A challenging year ahead; many commercial and multifamily lenders are hoping 2004 produces volume not too much less than 2003. But realistically, with rates rising, most concede it will be no walk in the park.

Author:Bergsman, Steve
Position:Cover Story

THE BUSINESS OF ECONOMIC FORECASTING is somewhat akin to reading tea leaves and often about as accurate. No matter how immersed in a particular industry one is, it is still difficult to gauge even the near future when markets change so quickly.

Peter Donovan, chief executive officer of Boston-based Berkshire Mortgage Finance, for the past two years has predicted year-on-year slowdowns for commercial/multifamily finance, but volume continues to be solid--nationally and at Berkshire Mortgage.

As an example, last year commercial mortgage-backed security (MBS) volume hit $90 billion, about $65 billion coming from the United States. Although total commercial mortgage-backed security (CMBS) issuance is expected to decline in 2004, U.S. totals will hold steady, according to Lend Lease Real Estate Investments Inc., Atlanta.

Berkshire Mortgage saw its business activity remain level last year. In 2002 and 2003, the company's origination volume held stable at close to $3.5 billion. Undaunted, Donovan again predicts "next year's" volume will be down. "One of these years I suppose I will get it right," he says.

On the other hand, Clifford Hardy, CMB, president and chief executive officer of Tampa, Florida-based First Housing, was right last year--and probably wishes he'll be wrong for 2004. When asked last year at this time what he thought 2003 would look like, Hardy quickly and without hesitation responded, "2003 will be a better year than 2002."

Hardy, chair of the Mortgage Bankers Association's (MBA's) Commercial Real Estate/Multifamily Finance Board of Governors, better known as COMBOG, is not so sanguine about 2004. "Looking down next year's pipeline, I am a little concerned about continuation of that pipeline," he says.

The problem for First Housing is that, unlike most lenders, most of its business is new construction and not refinance.
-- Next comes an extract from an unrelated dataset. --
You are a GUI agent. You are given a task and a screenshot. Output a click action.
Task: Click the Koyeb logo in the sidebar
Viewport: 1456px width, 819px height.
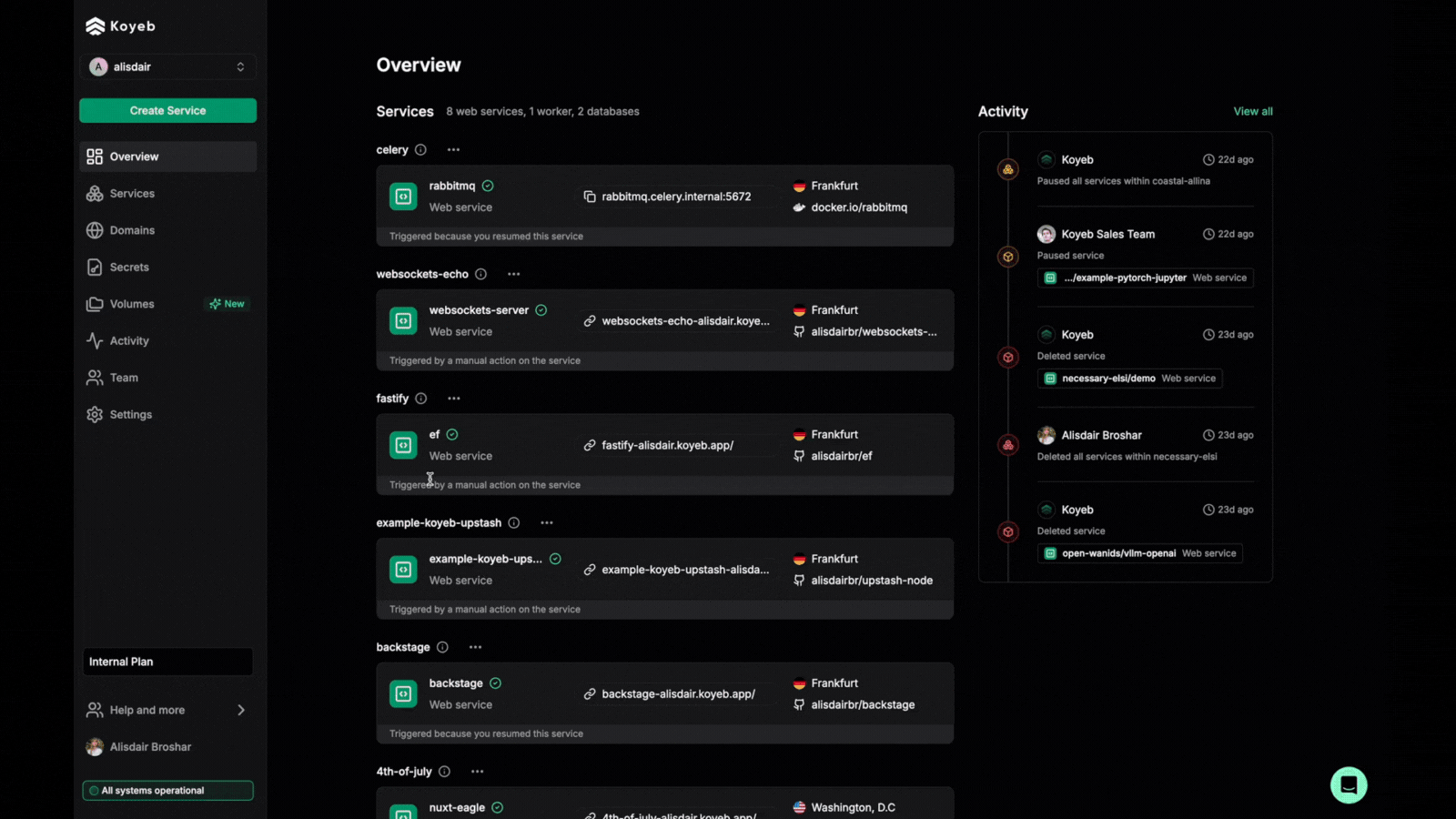[x=120, y=26]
Florida, which is First Housing's primary market, remains overbuilt in a number of key sectors. "We are even seeing overbuilding in affordable housing, which I never thought I would see," says Hardy. "We are seeing some developers return their allocation back to the issuing agency rather than build."

Lenders that have some dependency on new construction should be wary. The numbers for 2003 haven't been totaled yet, but a report entitled Construction Outlook: Midyear Update 2003, by McGraw-Hill Construction Dodge, part of New York-based The McGraw-Hill Companies Inc., forecasts a slight decline in the value of all new construction for 2003 as compared with 2002, which was up just 1 percent over the prior year. In individual sectors for 2003, McGraw-Hill Construction Dodge estimates office construction numbers will be at -8 percent, warehouse -13 percent, hotel +13 percent, retail +2 percent and multifamily +2 percent.

In 2004, McGraw-Hill Construction Dodge expects all construction (including residential, nonresidential and nonbuilding--highways, bridges, etc.) to rise 1 percent, with institutional building (including schools, health-care facilities and public buildings) declining but the income-property market making a rebound.

For 2004, a lot depends on the economy and employment trends and, unfortunately, there is not a great deal of consensus in this regard.

"The health of the real estate finance market is directly dependent on jobs creation, and we anticipate significant jobs growth in 2004 and into 2005," says Douglas Duncan, MBA's senior vice president and chief economist.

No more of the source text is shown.